マタイの福音書20章

マタイの福音書20章
=本章の内容=

➊ぶどう園の労働者➋キリストの死と復活の預言(3)➌ゼベダイの子➍盲人の癒し

=ポイント聖句=

人の子が来たのが、仕えられるためではなく、かえって仕えるためであり、また、多くの人のための、贖いの代価として、自分のいのちを与えるためであるのと同じです。」(20:28)

=黙想の記録=

●ぶどう園(旧約ではぶどう畑)の労働者の譬えは全章後半部にある「そのとき、ペテロはイエスに答えて言った。「ご覧ください。私たちは、何もかも捨てて、あなたに従ってまいりました。私たちは何がいただけるでしょうか。(19:27)」の回答をかみ砕いて説明してくださったものです。論功行賞(ろんこうこうしょう)とは、「功績を調べ論じ、それに見合う賞を与える」という意味があります。19章のペテロが、十字架に架かる直前におられたイエス様を前にして、またまたしゃしゃり出てきたのです。大した犠牲を払ってはいないのです。またイエス様の弟子であった期間はまだわずか3年強なのです。これを以てペテロは論功行賞をイエス様に迫るのです。この時のペテロは、貧乏根性の塊で、イエス様の大事業のことなど眼中にはなかったのです。
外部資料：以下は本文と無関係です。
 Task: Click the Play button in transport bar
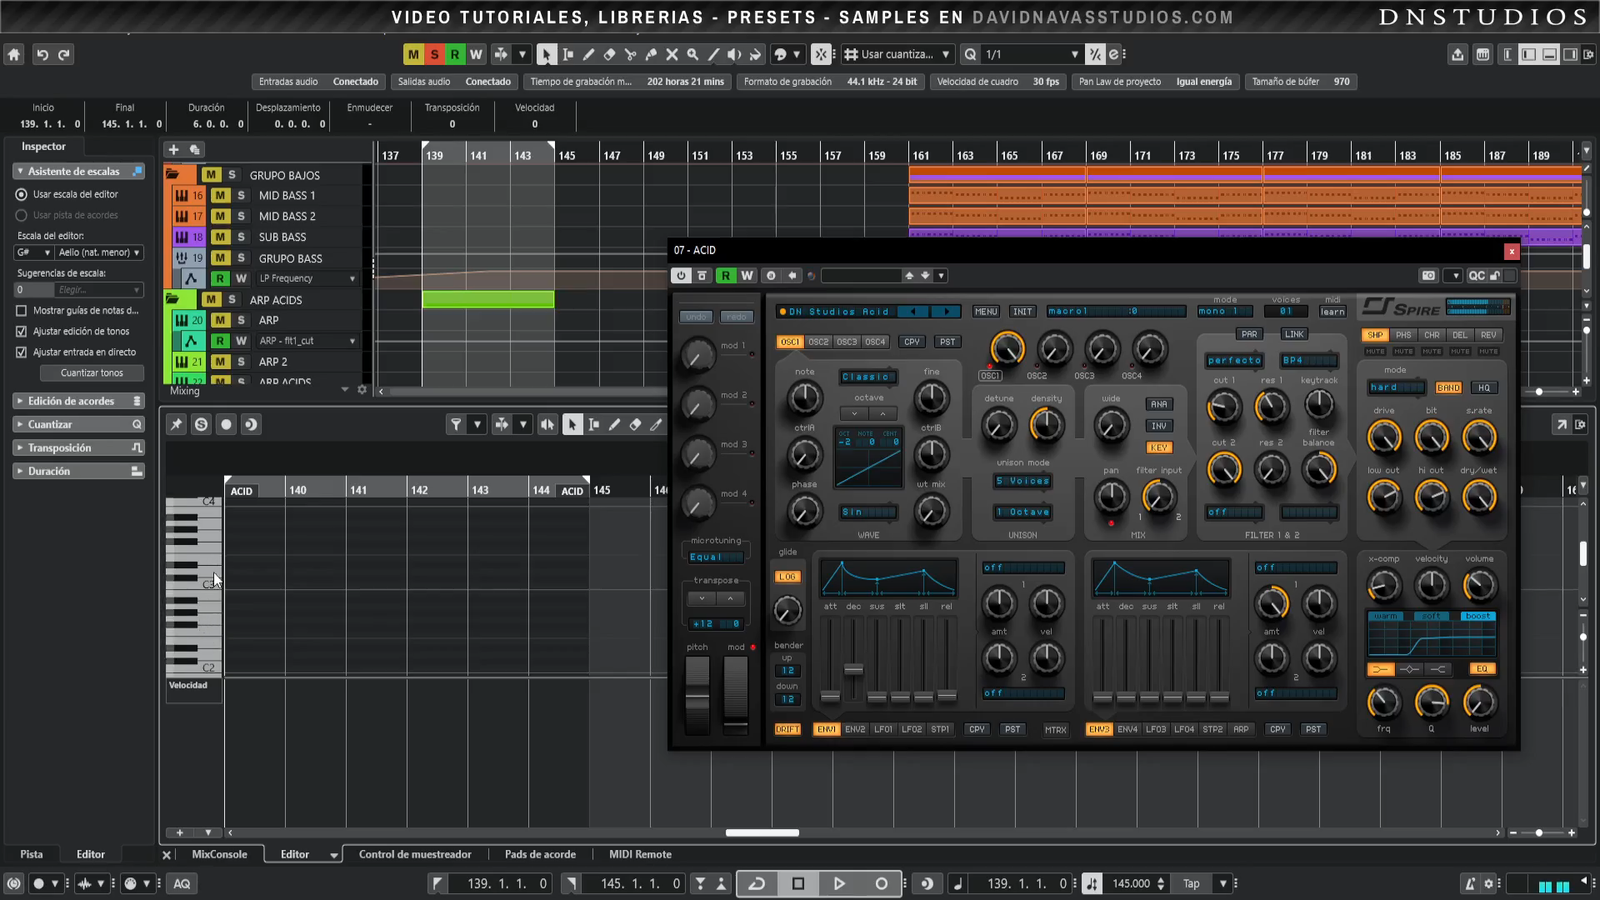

これが成長していない基督者の浅ましいところです。ここで着目すべきは、第一に登場人物が「労務者」であって「客人・消費者」ではないのです。基督者は、たとえ神の子としての迎え入れられることがあっても、この世では全員「労務者」なのです。父なる神様に仕えることが本分です。神様が与える「労務」には「軽重の違い」「複雑・単純の違い」がありますが、全て神様の配材で決まっていることなのですが、ここに出てくる労務者の様に、他の労務者に対して「妬み嫉み(ねたみそねみ)」に駆られる場合が基督者にもあるのです。それは「論功行賞」「年功序列」の精神のパン種が知らず知らずのうちに心に潜んでくるからなのです。「みばえのしない器官(コリント第一12:23)」とパウロが言っているのは、午後5時に召しだされた労務者のことを指しています。労働時間は少ないかもしれませんが、他の労務者の後始末という目立たない仕事を押し付けられたかもしれません。また、仕事をしながら食するぶどうの果実はもうそこには無いのです。1デナリは1日分の労賃です。誰にも分け隔てなく与えられるものと言えば、「人の一生」そのものでしょう。
●ゼベダイの子たちの母が「何もかも捨て健気にあなたに仕えているじゃありませんか。少しでも目をかけてあげてください。」とばかりに、イエス様に嘆願した気持ちは察して余りあるものがあります。ところがこの子供たちにしてこの母有りで「あなたの御国」の意味が、この二人にもその母親にも全く理解されていなかったのです。さらにイエス様がこれから飲もうとする杯が十字架刑であることを、困難が予想されるイスラエル復興の後の勝利の美酒と勘違いしていたのです。栄達の道には敏感であっても「神と人に仕え、人を幸せにする」ことこそ基督者の本務であることを受け入れない基督者がなんと多いことでしょう。
■ここに登場する盲人はバルテマイのことです。バルテマイはエリコ近郊に住んでいました。エリコは海抜マイナス250mの低地にある。「スルタンの泉」と呼ばれるオアシスがあり、冬でも10℃を下回らない温暖な場所なので、家を出され身体障害者が野宿しても凍えることはないのです。さらにエリコは、祭司などが居を構える文教地域でもあったため、門前の小僧の様に、日常的に聖書が語られていたと想像できます。エリコは住みよい場所だけではなく、盲人の信仰を醸成していた場所とは言えないでしょうか。「ダビデの子のイエスさま。私をあわれんでください。」当時、ダビデ契約の政治色の強いメシヤとして「ダビデの子」と使われることがあっても、「救済の神」としての認識はほぼありませんでした。バルテマイは、律法学者が正典と認めていないイザヤ書にも関心があったように思えるのです。なぜなら、イザヤ書には、盲人を癒すメシヤの出現が、預言されていたのです。彼はイエス様の後をついて行くことを許された希少な障害者だった一人だったのです。
●「障害者だから、健常者より情報量は少なくなる」というのは間違えた考えです。五感に支障があっても、霊による信仰心がそれを補うように研ぎ澄まされているのです。み言葉を学ぶうえでの洞察力において、祈りの力において、聖霊による人格形成の点で、健常者以上の力を発揮しているのです。そしてこうした兄弟姉妹によって、あなたの信仰が支えられていると言っても過言ではないのです。